Authorities in China have culled almost 18,000 chickens after an outbreak of bird flu in the Asian country.

China’s Ministry of Agriculture and Rural Affairs said in a statement on Saturday, February 1, that the outbreak occurred in the Shaoyang city in Hunan province in the south of the country.

On Saturday, the ministry received a report from the country’s Animal Epidemic Disease Prevention and Control Centre about an outbreak of the disease.

Translated into English, the Chinese government statement said that “a poultry H5N1 subtype highly pathogenic bird flu outbreak occurred in Shuangqing district, Shaoyang city, Hunan province”.

Confirmation of the presence of bird flu – in broiler chickens on a farm in Shaoyang city – came from the National Avian Influenza Reference Laboratory.

Of the 7,850 chickens on the farm, around 4,500 died.

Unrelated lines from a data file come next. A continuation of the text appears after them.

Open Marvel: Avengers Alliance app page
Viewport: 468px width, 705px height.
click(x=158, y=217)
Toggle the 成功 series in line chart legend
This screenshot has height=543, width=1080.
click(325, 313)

The local government in the region implemented the “relevant plans and technical specifications” for preventing and controlling the spread of the disease.

This involved the culling of 17,828 chickens, which, the government statement said, were treated in a human manner.

African swine fever

This comes as China is battling not just the coronavirus – which has killed over 400 people – but also African swine fever (ASF), which has decimated the country’s pig herd.

ASF has not been confined just to China, however.

Early last month, January, an outbreak occurred as near as Bulgaria, which resulted in the culling of around 24,500 pigs there.

According to a report by international news agency Reuters, the outbreak – which was confirmed through laboratory testing – was detected at a pig farm in the north-east of Bulgaria, and is the first such outbreak on an industrial farm since August, when outbreaks on six breeding farms resulted in the country’s veterinary authorities culling 130,000 pigs.